[Task statement]
Copy out the data from the line containing "Viewport: 1438px width, 840px" through the end, with both ends and the requests included. Multiply every click coordinate in the answers by 2.05, rounding to whole numbers with halves going up, and omit the pictures.

* * *

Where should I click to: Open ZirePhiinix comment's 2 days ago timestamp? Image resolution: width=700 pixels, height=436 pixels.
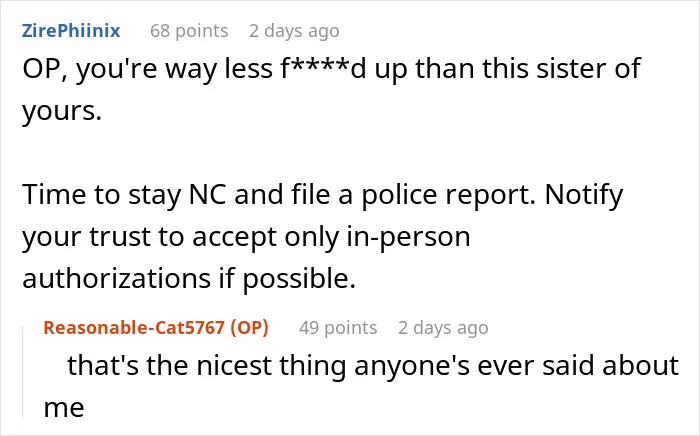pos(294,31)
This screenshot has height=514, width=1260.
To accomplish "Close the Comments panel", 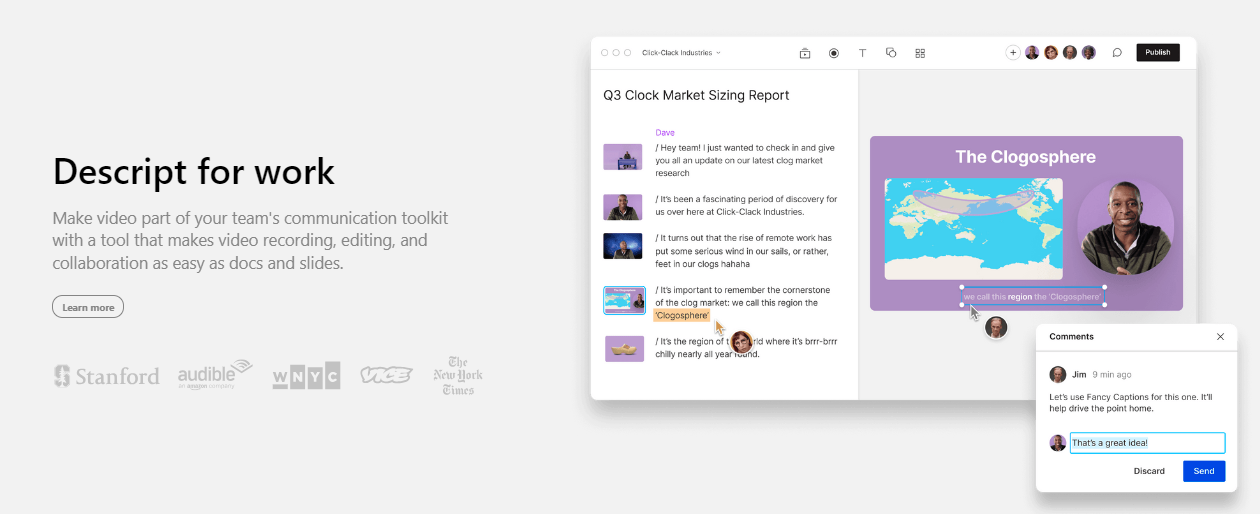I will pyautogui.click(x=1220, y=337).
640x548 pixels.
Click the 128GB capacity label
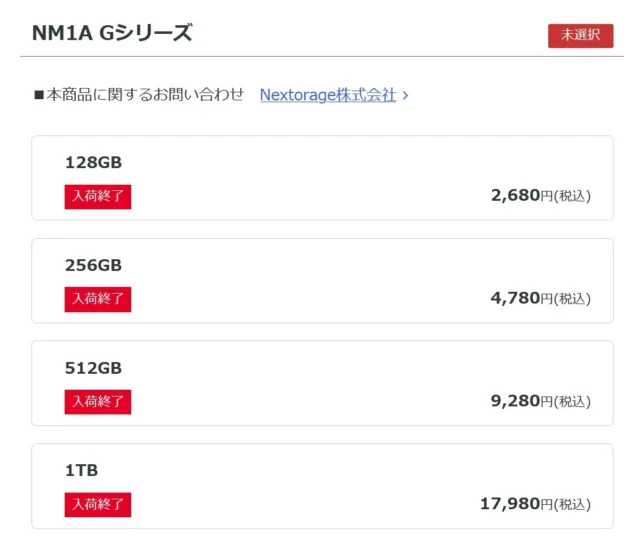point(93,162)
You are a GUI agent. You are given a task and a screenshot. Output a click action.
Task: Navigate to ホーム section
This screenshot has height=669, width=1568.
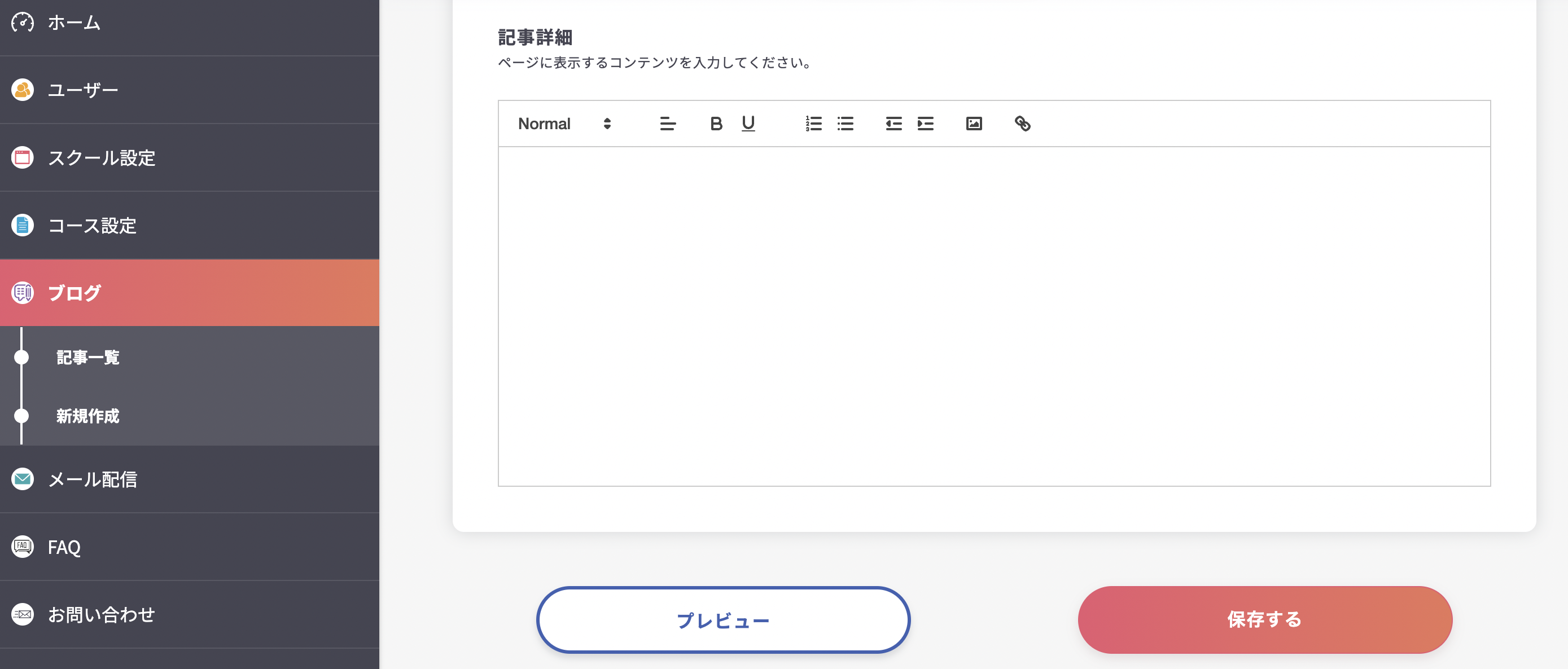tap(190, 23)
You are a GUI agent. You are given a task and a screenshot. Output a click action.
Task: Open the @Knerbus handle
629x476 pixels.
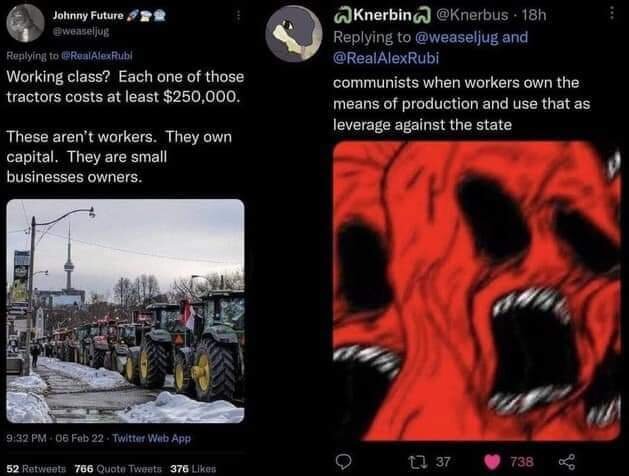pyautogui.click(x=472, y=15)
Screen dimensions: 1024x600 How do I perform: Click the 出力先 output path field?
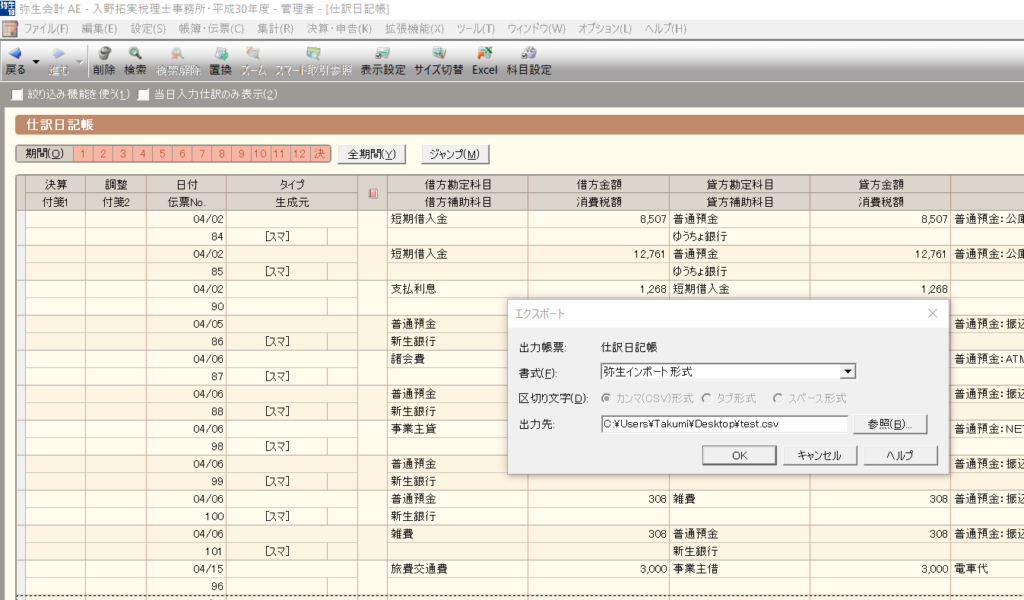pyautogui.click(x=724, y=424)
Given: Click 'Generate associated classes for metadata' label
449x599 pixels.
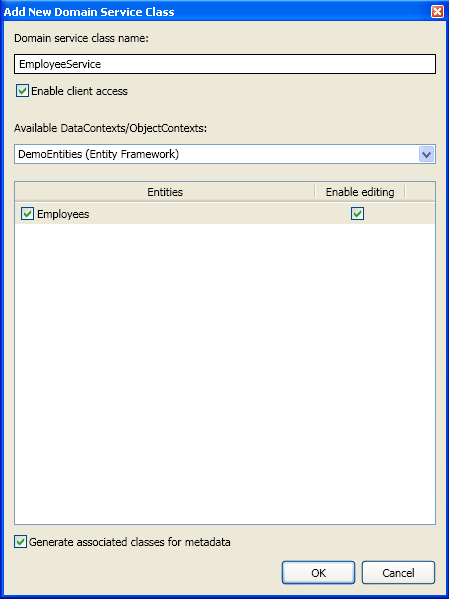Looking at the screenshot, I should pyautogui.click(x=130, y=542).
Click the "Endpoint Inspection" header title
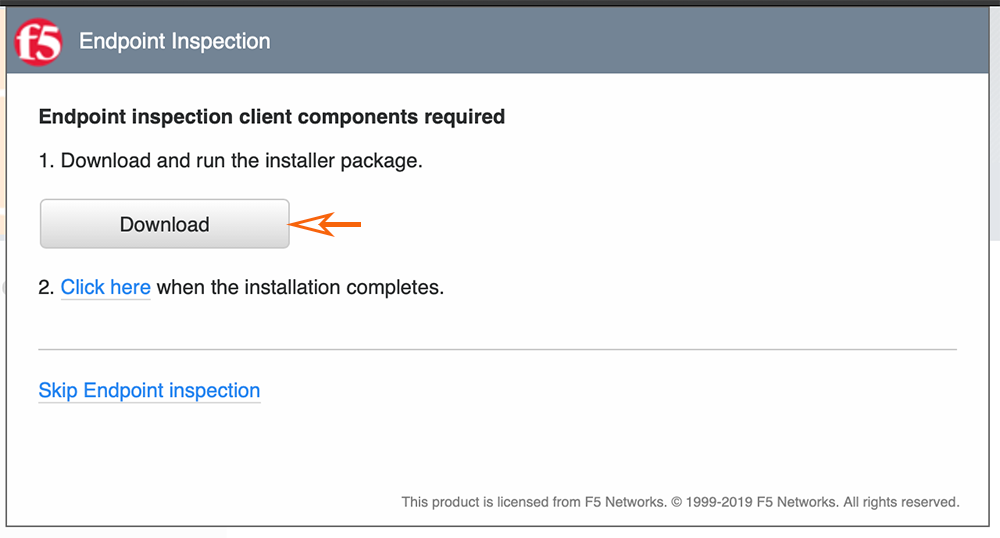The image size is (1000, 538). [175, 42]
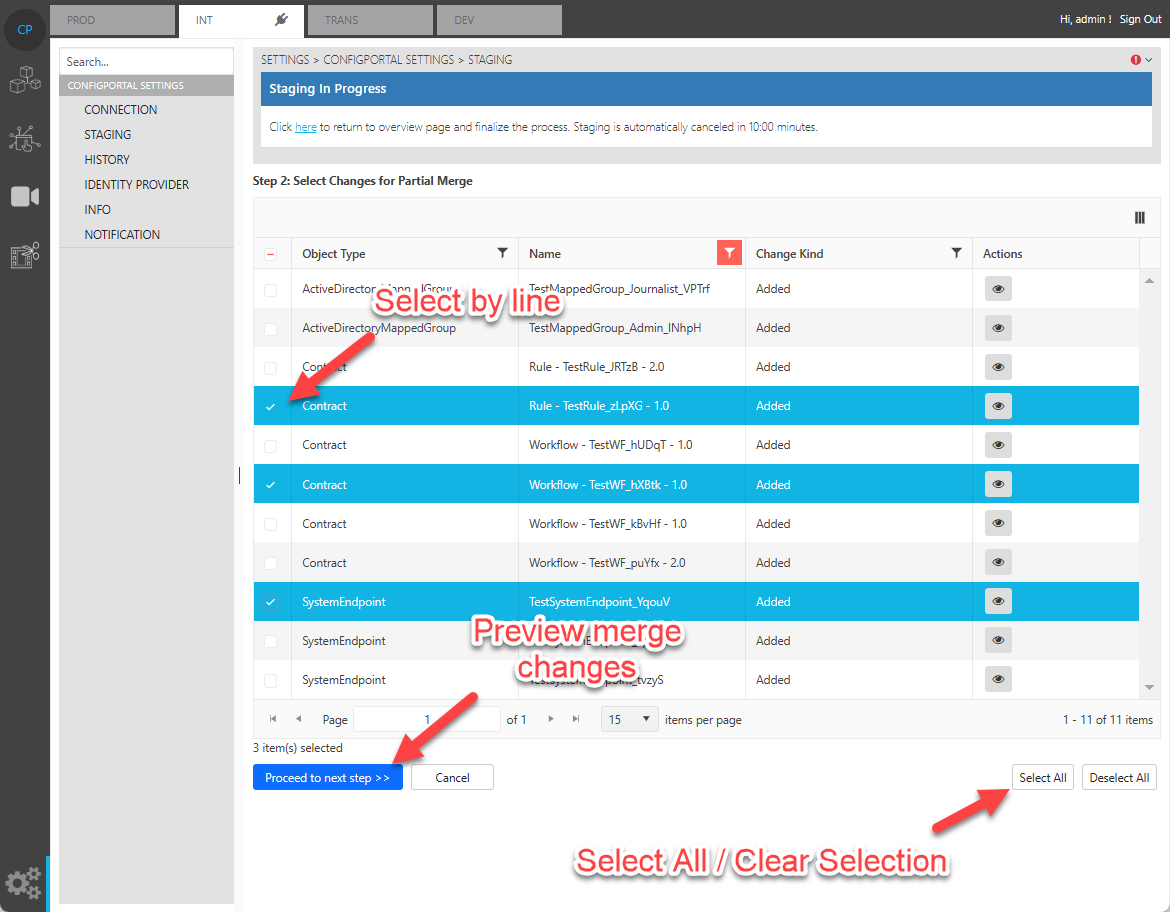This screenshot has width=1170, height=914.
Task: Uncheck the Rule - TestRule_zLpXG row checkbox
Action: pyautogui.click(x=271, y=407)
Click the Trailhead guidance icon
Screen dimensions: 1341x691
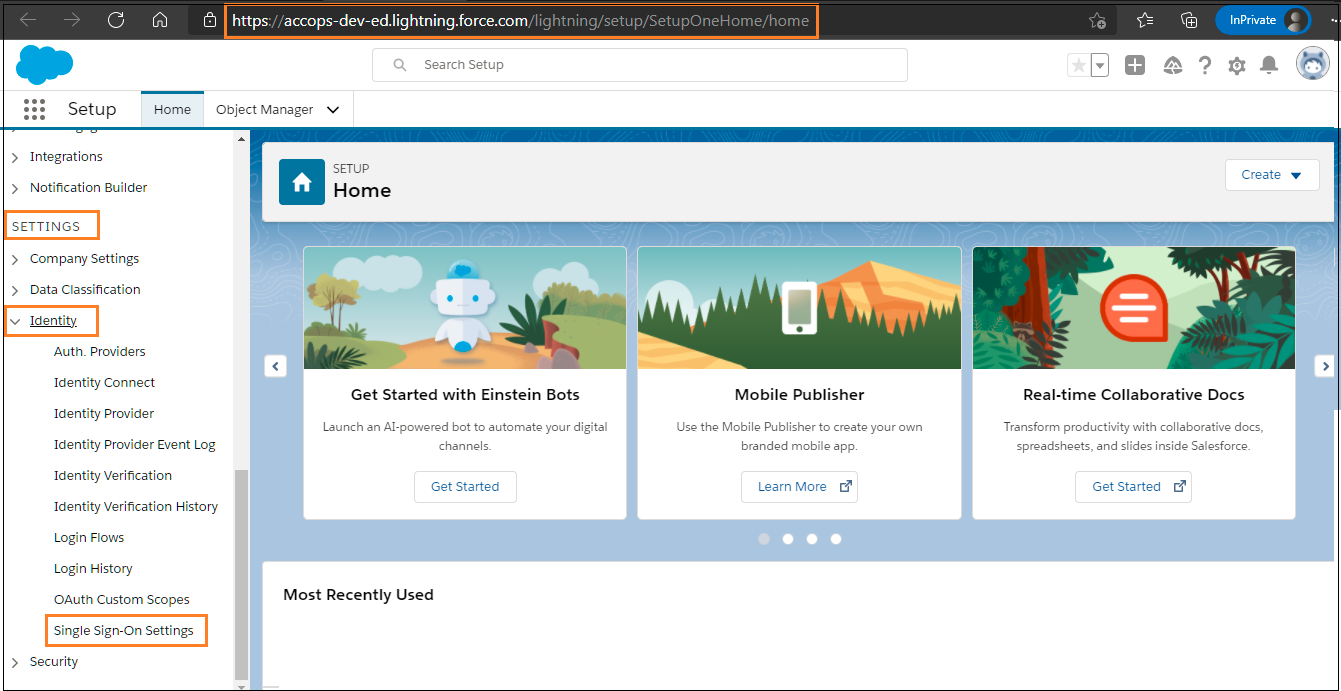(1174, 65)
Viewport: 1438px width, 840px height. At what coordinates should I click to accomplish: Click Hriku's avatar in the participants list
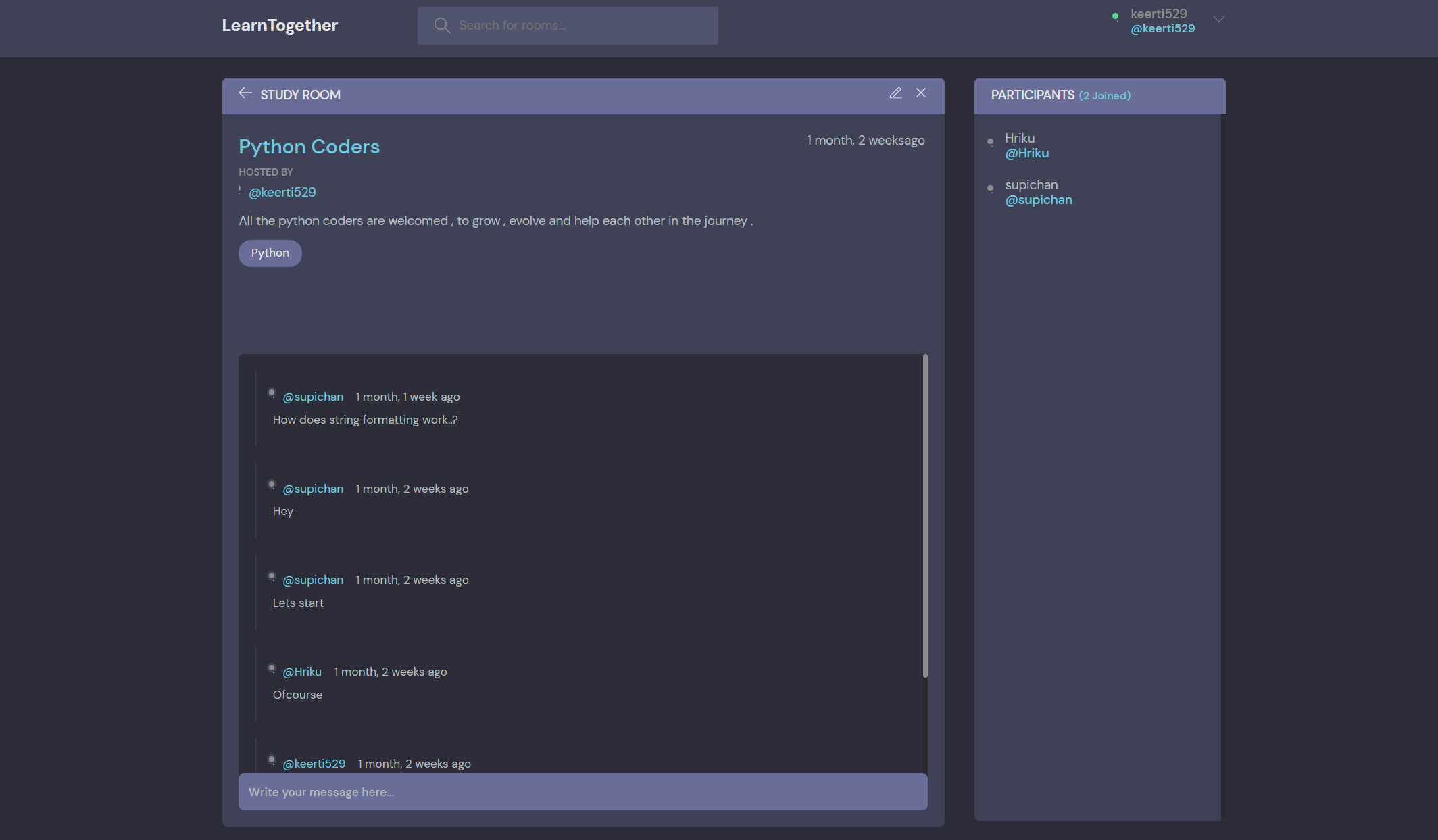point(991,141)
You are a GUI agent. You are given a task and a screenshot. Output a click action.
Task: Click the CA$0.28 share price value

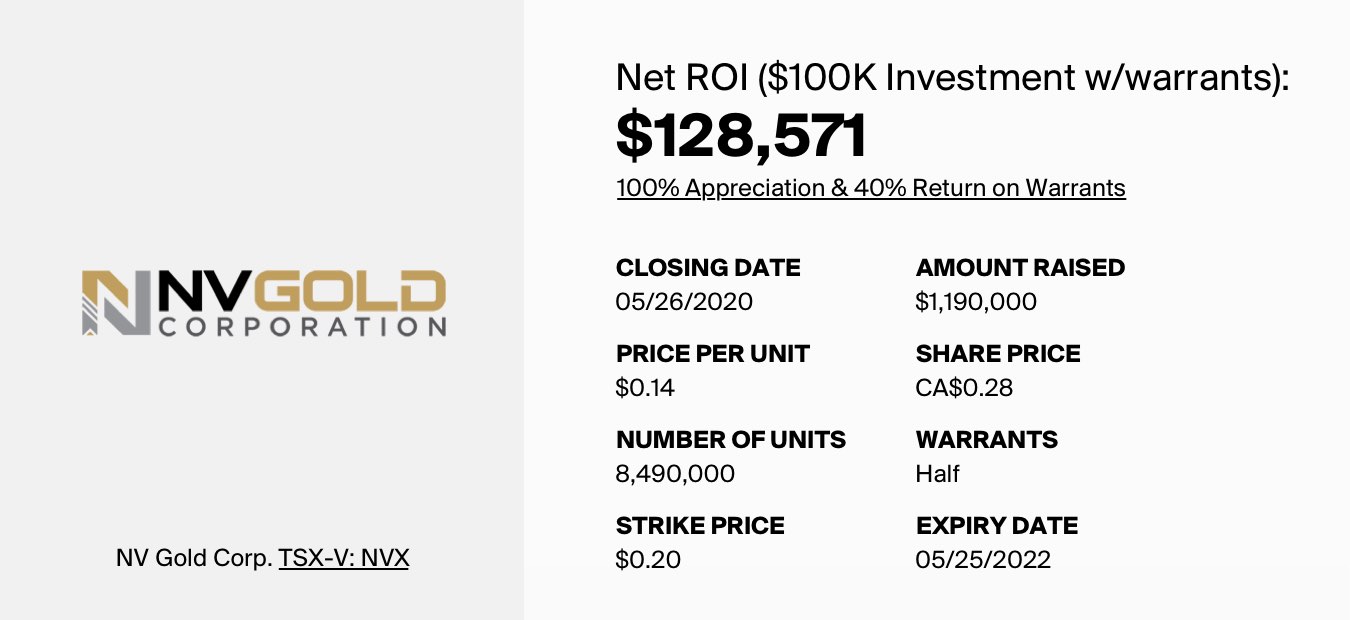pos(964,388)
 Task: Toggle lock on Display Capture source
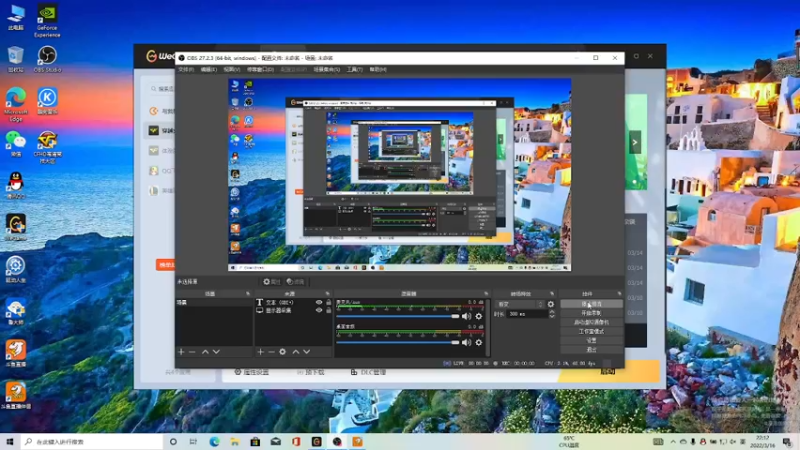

* * *

[Output for this exercise]
Viewport: 1438px width, 840px height. At what coordinates should I click to accomplish: Click Hriku's avatar in the participants list
point(2032,289)
You are a GUI agent. You are given a task and a screenshot. Output a click action.
Task: Click the CA$0.28 share price value

pos(1976,795)
 Task: Toggle lock on Display Capture source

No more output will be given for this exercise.